Use TWO ISPs for expanded bandwidth and redundancy

Using two separate ISPs provides redundant connectivity to the Internet. In the event that one ISP goes
down, the XC-DPG603 auto-fails over to the other ISP service. Redundancy to the Internet provides a
truly uninterrupted connection for a business’s customers while maintaining uptime and productivity for its
employees.

Robust Security Features

The XC-DPG603 also features NAT, a Stateful Packet Inspection (SPI) Firewall, DHCP server, Access Filters,
and a built-in VPN endpoint to secure a business’s network services. The Quality of Service (QoS) feature
schedules and directs a network’s traffic to take advantage of available bandwidth. The XC-DPG603 UPnP
support can dynamically open and close ports required by certain software automatically. Increased bandwidth
and redundant connectivity to the Internet provides cost-effective bandwidth solutions to expensive leased
telecommunication lines for your network infrastructure.

Package Contents

The following items should be included:

• XC-DPG603 Twin WAN DNS to IP VPN Gateway

• Power Adapter (5V)

• Quick Installation Guide

• CD-ROM containing the on-line manual.

• Two CAT RJ-45 Ethernet Cables

• Rack Mounts for a standard 19” server rack

4

Features

Figure 1. How it works

1

A client computer makes a request to
access www.(yourdomain).com.

2

The request goes to the ISP’s DNS
server and the DNS server replies
with the IP address of the DNS
responsible for that domain.

3

Internet

The request is then processed by the
Authoritative DNS of that domain
and provides the IP address of the
specified server.

4

The client can then access the web
server.

Figure 2. Load Balancing

Load Balance two concurrent broadband connections in any combination to expand a
network’s bandwidth to the Internet. The XC-DPG603 supports T1, xDSL, Cable, and Satillite
broadband connections.

Active connection from the ISP

The XC-DPG603 load balances
both inbound and outbound
traffic requests.

Built-in VPN Endpoint

Full VPN Endpoint with support for up to 50 VPN tunnels using the IPsec encryption protocol.

Authoritative DNS to IP Gateway

The XC-DPG603 is an authoritative DNS to IP gateway that resolves a domain name to its respective IP
addresses. This new capability allows for inbound failover and load balancing for servers located behind
the gateway. Using dual WAN ports simultaneously increases available bandwidth for both uploads and
download requests. You can set load balance type by Packets, Bytes rx+tx and Sessions.
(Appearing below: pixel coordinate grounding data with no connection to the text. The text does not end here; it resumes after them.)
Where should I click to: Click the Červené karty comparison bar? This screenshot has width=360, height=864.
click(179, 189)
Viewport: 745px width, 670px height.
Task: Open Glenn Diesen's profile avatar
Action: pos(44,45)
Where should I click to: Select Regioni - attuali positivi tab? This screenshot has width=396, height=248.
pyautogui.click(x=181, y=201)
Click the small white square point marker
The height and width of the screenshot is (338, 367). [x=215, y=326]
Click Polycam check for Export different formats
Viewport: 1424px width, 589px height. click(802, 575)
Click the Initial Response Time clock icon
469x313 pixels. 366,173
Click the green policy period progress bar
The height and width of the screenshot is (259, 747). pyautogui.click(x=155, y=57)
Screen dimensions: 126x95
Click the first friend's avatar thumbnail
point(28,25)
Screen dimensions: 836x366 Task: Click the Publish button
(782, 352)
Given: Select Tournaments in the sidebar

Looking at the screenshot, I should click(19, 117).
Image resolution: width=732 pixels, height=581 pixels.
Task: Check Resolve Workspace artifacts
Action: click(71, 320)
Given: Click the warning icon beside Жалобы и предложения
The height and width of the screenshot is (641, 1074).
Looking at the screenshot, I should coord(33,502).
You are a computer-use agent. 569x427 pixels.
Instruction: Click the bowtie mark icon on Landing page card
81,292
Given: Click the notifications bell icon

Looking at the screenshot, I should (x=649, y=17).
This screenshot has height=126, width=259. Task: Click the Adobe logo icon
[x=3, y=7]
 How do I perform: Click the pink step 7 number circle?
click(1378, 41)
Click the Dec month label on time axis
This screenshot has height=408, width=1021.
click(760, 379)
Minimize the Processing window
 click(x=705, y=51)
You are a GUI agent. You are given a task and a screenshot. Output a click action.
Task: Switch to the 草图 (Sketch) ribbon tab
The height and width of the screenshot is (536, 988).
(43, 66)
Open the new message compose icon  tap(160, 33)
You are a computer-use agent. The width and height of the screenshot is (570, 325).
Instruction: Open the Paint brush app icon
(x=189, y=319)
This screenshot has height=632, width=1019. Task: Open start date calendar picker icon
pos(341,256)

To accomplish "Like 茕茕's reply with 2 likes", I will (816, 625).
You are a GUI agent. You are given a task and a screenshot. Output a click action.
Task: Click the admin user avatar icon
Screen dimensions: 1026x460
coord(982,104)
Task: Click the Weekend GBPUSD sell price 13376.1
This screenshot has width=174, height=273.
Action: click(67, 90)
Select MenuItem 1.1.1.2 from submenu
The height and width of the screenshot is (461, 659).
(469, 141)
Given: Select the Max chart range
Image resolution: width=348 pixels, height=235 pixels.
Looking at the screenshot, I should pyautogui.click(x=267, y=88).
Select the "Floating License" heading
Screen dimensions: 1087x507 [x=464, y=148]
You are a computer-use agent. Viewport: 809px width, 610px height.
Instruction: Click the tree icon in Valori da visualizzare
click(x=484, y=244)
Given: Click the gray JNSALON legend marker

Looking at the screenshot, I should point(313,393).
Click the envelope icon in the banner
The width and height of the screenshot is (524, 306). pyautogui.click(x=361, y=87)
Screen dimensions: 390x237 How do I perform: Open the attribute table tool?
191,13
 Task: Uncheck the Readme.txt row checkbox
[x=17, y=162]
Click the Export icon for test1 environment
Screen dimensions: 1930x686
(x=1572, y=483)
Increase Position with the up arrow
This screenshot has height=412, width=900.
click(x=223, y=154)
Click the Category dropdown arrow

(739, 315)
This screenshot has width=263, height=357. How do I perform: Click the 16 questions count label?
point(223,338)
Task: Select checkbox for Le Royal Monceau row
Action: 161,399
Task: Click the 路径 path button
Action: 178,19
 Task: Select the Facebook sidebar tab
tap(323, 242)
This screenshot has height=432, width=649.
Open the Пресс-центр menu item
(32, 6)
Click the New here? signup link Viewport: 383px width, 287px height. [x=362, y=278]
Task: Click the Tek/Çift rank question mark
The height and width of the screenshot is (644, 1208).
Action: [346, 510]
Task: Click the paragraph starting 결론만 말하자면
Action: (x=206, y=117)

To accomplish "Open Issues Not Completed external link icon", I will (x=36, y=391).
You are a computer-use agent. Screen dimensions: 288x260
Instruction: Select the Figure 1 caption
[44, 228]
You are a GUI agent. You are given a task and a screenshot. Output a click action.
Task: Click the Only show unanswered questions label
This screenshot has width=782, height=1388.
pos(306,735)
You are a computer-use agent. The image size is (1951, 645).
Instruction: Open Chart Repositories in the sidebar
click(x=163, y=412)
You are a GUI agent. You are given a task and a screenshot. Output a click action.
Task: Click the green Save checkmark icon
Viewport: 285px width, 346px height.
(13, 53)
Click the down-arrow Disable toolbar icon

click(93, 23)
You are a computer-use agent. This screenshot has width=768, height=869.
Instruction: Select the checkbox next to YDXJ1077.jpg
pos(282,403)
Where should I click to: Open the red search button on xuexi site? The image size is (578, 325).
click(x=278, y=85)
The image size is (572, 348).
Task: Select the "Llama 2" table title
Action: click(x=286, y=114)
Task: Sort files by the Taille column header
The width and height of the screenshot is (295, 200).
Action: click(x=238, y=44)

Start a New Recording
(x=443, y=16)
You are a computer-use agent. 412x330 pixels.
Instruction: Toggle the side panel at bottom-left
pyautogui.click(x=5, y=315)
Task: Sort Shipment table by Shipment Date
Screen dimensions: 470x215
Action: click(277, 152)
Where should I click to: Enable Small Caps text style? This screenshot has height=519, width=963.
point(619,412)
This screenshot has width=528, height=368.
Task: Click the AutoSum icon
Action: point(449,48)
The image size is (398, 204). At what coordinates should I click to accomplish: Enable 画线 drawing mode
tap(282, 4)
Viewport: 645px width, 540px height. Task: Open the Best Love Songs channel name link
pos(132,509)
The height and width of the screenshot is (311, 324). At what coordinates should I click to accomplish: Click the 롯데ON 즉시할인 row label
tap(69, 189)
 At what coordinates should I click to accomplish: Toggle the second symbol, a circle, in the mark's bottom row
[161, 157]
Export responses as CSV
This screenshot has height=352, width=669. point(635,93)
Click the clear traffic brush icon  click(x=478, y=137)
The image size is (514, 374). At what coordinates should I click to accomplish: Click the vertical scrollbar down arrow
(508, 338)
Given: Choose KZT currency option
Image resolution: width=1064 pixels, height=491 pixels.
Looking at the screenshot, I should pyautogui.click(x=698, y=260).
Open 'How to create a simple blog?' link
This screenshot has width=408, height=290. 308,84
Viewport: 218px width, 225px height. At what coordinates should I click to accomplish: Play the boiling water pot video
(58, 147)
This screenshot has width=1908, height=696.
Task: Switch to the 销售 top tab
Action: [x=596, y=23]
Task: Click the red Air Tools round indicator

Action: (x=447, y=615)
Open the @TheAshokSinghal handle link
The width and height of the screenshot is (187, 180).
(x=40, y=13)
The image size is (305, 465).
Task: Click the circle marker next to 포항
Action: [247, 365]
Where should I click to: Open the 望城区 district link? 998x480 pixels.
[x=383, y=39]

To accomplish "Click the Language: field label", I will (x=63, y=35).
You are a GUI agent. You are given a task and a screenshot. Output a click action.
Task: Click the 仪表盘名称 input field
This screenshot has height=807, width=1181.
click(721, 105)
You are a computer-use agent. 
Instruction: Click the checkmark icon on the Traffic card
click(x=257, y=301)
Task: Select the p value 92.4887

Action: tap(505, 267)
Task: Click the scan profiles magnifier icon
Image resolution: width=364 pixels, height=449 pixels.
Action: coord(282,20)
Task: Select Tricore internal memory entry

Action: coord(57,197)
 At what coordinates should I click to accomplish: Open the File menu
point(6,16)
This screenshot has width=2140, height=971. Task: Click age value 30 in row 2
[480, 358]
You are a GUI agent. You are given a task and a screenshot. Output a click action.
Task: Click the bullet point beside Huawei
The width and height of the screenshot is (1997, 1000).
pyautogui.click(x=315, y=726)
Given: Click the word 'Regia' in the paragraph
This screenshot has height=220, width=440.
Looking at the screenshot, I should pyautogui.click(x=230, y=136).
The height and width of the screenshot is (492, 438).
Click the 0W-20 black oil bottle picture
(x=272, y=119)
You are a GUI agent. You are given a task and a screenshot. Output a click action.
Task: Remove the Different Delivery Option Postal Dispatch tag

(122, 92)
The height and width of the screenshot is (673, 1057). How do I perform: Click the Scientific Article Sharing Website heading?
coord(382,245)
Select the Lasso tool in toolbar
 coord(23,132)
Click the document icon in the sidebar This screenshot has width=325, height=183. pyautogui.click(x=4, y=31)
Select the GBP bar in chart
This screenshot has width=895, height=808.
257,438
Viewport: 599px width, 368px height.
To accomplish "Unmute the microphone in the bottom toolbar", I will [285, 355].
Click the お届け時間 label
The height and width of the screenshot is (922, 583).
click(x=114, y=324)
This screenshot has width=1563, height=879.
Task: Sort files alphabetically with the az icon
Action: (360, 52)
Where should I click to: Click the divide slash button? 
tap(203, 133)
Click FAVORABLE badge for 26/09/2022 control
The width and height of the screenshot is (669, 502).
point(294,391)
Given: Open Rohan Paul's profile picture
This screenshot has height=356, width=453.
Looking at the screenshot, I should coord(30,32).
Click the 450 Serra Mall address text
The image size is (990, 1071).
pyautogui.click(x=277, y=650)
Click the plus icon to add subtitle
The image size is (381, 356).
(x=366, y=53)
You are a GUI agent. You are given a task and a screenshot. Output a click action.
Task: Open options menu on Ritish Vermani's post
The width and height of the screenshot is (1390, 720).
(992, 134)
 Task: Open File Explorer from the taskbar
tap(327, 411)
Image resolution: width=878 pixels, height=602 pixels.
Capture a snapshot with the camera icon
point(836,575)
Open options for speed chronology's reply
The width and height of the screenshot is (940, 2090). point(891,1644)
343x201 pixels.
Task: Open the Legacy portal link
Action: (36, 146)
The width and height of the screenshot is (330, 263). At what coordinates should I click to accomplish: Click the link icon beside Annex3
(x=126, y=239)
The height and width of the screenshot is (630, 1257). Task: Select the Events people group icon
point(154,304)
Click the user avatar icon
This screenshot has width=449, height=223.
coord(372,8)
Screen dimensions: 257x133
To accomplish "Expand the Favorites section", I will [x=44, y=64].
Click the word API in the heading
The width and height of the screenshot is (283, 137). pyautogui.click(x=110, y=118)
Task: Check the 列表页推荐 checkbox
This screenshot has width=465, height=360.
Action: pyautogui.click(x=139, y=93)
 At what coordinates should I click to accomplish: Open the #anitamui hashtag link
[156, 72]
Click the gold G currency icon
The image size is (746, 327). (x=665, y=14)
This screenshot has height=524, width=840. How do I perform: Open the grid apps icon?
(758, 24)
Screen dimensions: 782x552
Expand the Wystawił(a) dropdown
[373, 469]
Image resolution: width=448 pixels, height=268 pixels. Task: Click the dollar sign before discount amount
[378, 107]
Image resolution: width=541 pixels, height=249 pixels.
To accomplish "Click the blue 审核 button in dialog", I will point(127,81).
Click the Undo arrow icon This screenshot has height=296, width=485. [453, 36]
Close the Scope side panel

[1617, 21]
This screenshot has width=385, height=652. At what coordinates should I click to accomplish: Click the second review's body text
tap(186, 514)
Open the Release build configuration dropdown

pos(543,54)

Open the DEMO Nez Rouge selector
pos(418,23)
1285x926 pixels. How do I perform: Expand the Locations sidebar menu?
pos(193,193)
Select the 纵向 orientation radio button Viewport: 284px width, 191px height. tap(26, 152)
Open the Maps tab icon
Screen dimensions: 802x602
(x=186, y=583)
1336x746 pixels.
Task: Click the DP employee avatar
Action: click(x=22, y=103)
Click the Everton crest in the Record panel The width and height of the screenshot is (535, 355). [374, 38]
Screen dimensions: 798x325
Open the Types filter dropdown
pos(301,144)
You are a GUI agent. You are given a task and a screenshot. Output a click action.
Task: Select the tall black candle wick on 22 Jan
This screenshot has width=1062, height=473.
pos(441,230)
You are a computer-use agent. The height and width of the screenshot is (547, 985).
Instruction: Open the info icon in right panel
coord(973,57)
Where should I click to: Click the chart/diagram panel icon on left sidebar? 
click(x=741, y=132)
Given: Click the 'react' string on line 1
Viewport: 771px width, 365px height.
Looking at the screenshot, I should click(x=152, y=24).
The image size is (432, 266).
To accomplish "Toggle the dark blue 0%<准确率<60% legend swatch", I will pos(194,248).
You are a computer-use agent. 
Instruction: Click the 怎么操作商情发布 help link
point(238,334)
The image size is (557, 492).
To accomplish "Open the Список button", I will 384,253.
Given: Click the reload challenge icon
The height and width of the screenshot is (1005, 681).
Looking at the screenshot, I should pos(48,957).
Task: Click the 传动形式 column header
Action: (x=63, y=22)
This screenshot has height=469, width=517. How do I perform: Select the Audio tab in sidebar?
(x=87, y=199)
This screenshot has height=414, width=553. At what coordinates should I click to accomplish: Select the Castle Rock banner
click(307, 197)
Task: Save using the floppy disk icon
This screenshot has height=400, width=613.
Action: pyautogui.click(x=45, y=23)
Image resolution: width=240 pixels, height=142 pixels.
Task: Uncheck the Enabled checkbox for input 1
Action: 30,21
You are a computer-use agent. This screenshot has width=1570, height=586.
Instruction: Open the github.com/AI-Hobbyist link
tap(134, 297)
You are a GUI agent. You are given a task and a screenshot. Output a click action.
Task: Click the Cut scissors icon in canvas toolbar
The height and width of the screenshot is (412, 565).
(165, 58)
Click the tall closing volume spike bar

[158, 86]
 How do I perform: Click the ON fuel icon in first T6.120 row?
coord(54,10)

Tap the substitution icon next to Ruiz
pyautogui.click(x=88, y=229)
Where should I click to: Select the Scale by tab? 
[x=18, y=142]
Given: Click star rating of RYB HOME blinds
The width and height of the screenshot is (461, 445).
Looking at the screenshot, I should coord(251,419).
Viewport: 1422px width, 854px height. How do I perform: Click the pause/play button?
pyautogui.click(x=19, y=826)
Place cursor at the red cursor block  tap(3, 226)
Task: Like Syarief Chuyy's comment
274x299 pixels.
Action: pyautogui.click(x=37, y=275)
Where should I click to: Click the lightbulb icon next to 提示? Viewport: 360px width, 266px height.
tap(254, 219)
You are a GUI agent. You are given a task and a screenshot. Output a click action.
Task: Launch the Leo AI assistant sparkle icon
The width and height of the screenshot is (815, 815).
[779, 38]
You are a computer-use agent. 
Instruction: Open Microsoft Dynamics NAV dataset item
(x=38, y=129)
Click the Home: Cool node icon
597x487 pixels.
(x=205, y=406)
Multiple Connection Methods

All popular DSL and Cable Modems and connection methods are supported, including Fixed IP, Dynamic
IP, PPPoE, even multiple-session PPPoE.

2 x 10/100 WAN Ports

The XC-DPG603 incorporates dual 10/100 WAN ports, complete with auto-crossover for easy
connection to an existing network. All popular DSL and Cable Modems and connection methods are
supported, including Fixed IP, Dynamic IP, PPPoE, even multiple-session PPPoE.

4-Port 10/100 Switch

The XC-DPG603 incorporates a 4-port 10/100 N-Way Ethernet Switch, complete with auto crossover for
easy connection to an existing network.

Automatic Fail-over

If one broadband connection goes down all traffic is automatically re-routed through the second
broadband connection.

Stateful Packet Inspection (SPI) Firewall

Protects your network using advanced SPI against malicious and DDoS attacks.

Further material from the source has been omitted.